Tuesday, August 25, 2009

Who is the Queen of Hearts?

It’s a sad state of affairs in Indian politics of late. In-fighting in political parties is being aired on national television, but then that’s nothing new. L.K.Advani, Kulkarni and Vasundhara Raje are embroiled in the midst of one the worst fights played out on the 9 o’clock news. On the other side, there is the controversial ouster of the respected and very senior leader, Jaswant Singh for penning a book on his views on Jinnah. India is still a democracy with freedom of speech is still protected constitutional right isn’t it? Then why has the book been banned in Gujarat?

Why wasn’t Jaswant stopped from writing the book? The book was no secret.

Jaswant calls Jinnah great, but didn’t Advanji say M.A.J. was a “genuine secularist” in his visit to Pakistan in 2005? Public memory is short, but apparently politicos have no memory! Advani himself has praised Jinnah, yet he beheads Jaswant Singh purportedly over the same issue. Or is it?

There seems to be a lot of heads rolling in the party lately. Who is the Queen of Hearts in the BJP?

Kulakarni puts in his papers to a party he has served for almost a decade and a half over what he calls “ideological differences”. Kulkarni claimed he was still loyal to the party, but there had to be something that changed the equation suddenly. The party got a whipping in the recent national elections. Yet no heads rolled at that point, except for a half hearted attempt from L.K.A. to resign.

Then there is Vasundhara Raje Scindia. A public show was put on over the past few days with her MLAs camping out in Delhi and her own multiple meetings with the party leaders.

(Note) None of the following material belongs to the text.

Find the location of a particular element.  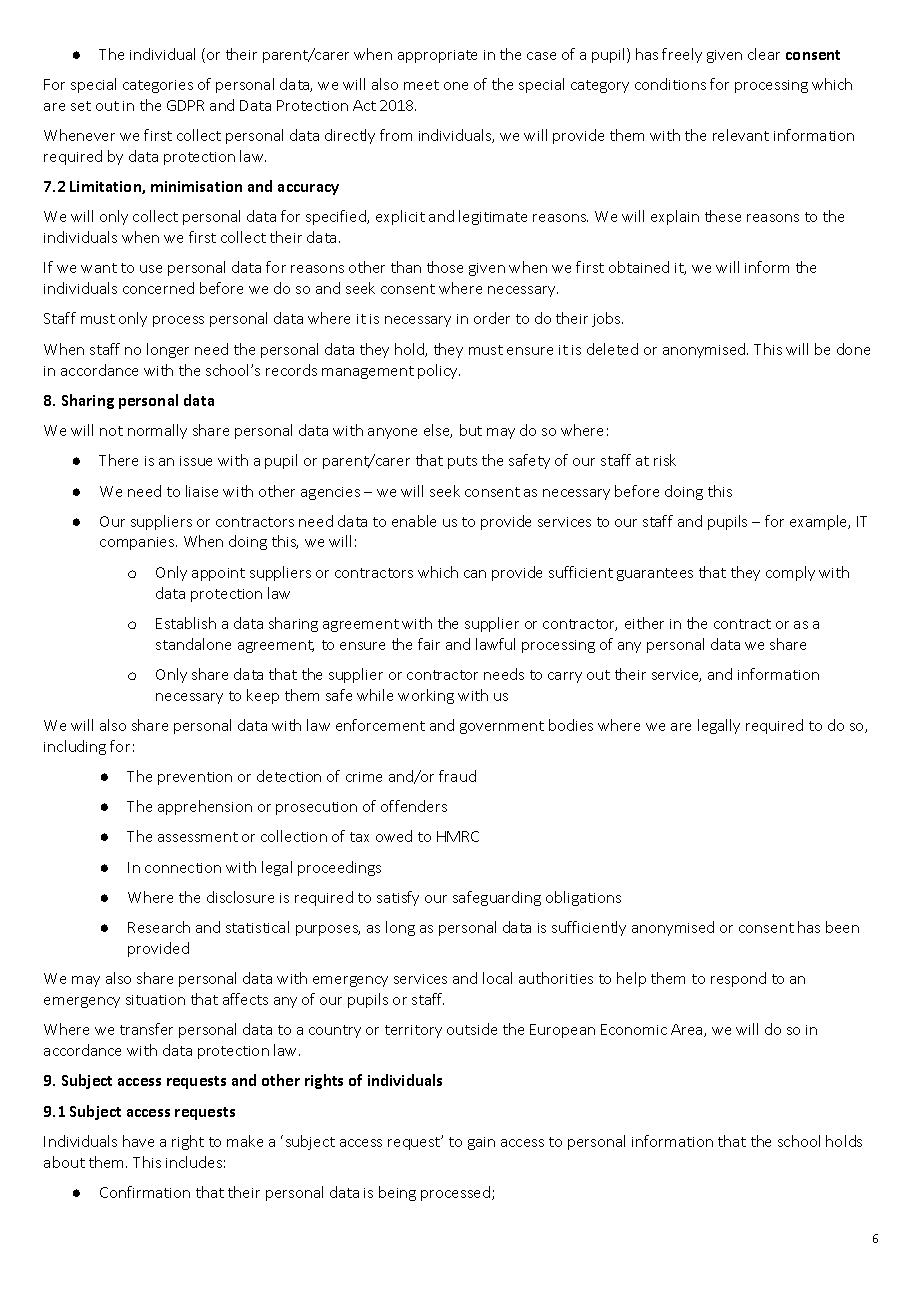

clear is located at coordinates (764, 54).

Apparently a “compromise formula” (political terminology for 60:40, 70:30 deals) has been worked out for now.

Now I hear there is another head set to roll, that of Arun Shourie. The reason: he had publicly questioned the party’s debacle in the elections and criticized the party here.

It is indeed a sad state of affairs. Democracy be damned, autocracy rules. The Congress is all about The Parivaar, the BJP had offered an alternative, but the party seems to have lost its focus. A line in the above article by Shourie sums up the dilemma faced by voters: “…our real problem: there is nowhere to turn for an alternative.”